Document segment section start
We believe the crisis was the product of 10 factors. Only when taken together can they offer a sufficient explanation of what happened:
Starting in the late 1990s, there was a broad credit bubble in the U.S. and Europe and a sustained housing bubble in the U.S. (factors 1 and 2). Excess liquidity, combined with rising house prices and an ineffectively regulated primary mortgage market, led to an increase in nontraditional mortgages (factor 3) that were in some cases deceptive, in many cases confusing, and often beyond borrowers’ ability to pay.
However, the credit bubble, housing bubble, and the explosion of nontraditional mortgage products are not by themselves responsible for the crisis. Our country has experienced larger bubbles—the dot-com bubble of the 1990s, for example—that were not nearly as devastating as the housing bubble. Losses from the housing downturn were concentrated in highly leveraged financial institutions. Which raises the essential question: Why were these firms so exposed?
Document segment section end
Dataset section section start
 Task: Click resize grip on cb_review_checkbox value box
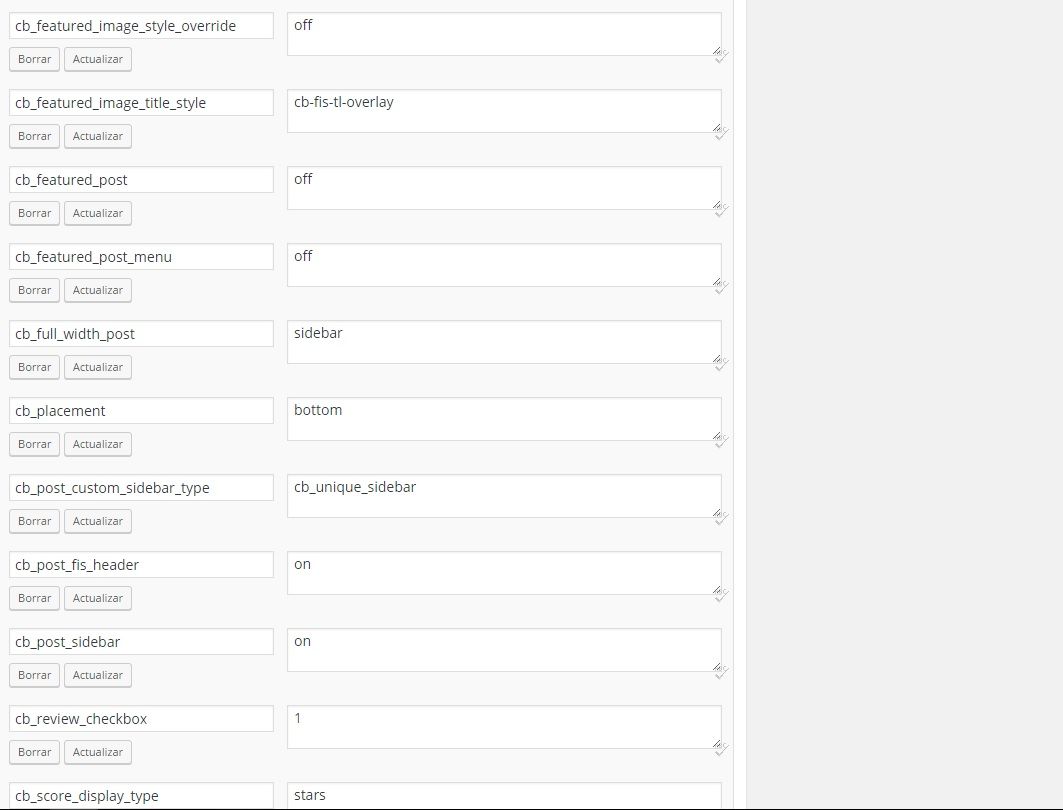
Dataset section section end
Exercise tasks:
A) In the passage on the financial crisis, copy the stretch from "However, the credit" through "firms so exposed?", substituting "internet bubble" for "dot-com bubble".
B) Pick up the passage on the financial crisis after its last sentence and write the paragraph that follows.

Answers for the tasks:
A)
However, the credit bubble, housing bubble, and the explosion of nontraditional mortgage products are not by themselves responsible for the crisis. Our country has experienced larger bubbles—the internet bubble of the 1990s, for example—that were not nearly as devastating as the housing bubble. Losses from the housing downturn were concentrated in highly leveraged financial institutions. Which raises the essential question: Why were these firms so exposed?

B)
Failures in credit-rating and securitization transformed bad mortgages into toxic financial assets (factor 4). Securitizers lowered the credit quality of the mortgages they securitized, credit-rating agencies erroneously rated these securities as safe investments, and buyers failed to look behind the ratings and do their own due diligence. Managers of many large and midsize financial institutions amassed enormous concentrations of highly correlated housing risk (factor 5), and they amplified this risk by holding too little capital relative to the risks and funded these exposures with short-term debt (factor 6). They assumed such funds would always be available. Both turned out to be bad bets.
These risks within highly leveraged, short-funded financial firms with concentrated exposure to a collapsing asset class led to a cascade of firm failures. The losses spread in two ways. Some firms had large counterparty credit risk exposures, and the sudden and disorderly failure of one firm risked triggering losses elsewhere. We call this the risk of contagion (factor 7). In other cases, the problem was a common shock (factor 8). A number of firms had made similar bad bets on housing, and thus unconnected firms failed for the same reason and at roughly the same time.
A rapid succession of 10 firm failures, mergers and restructurings in September 2008 caused a financial shock and panic (factor 9). Confidence and trust in the financial system evaporated, as the health of almost every large and midsize financial institution in the U.S. and Europe was questioned. The financial shock and panic caused a severe contraction in the real economy (factor 10).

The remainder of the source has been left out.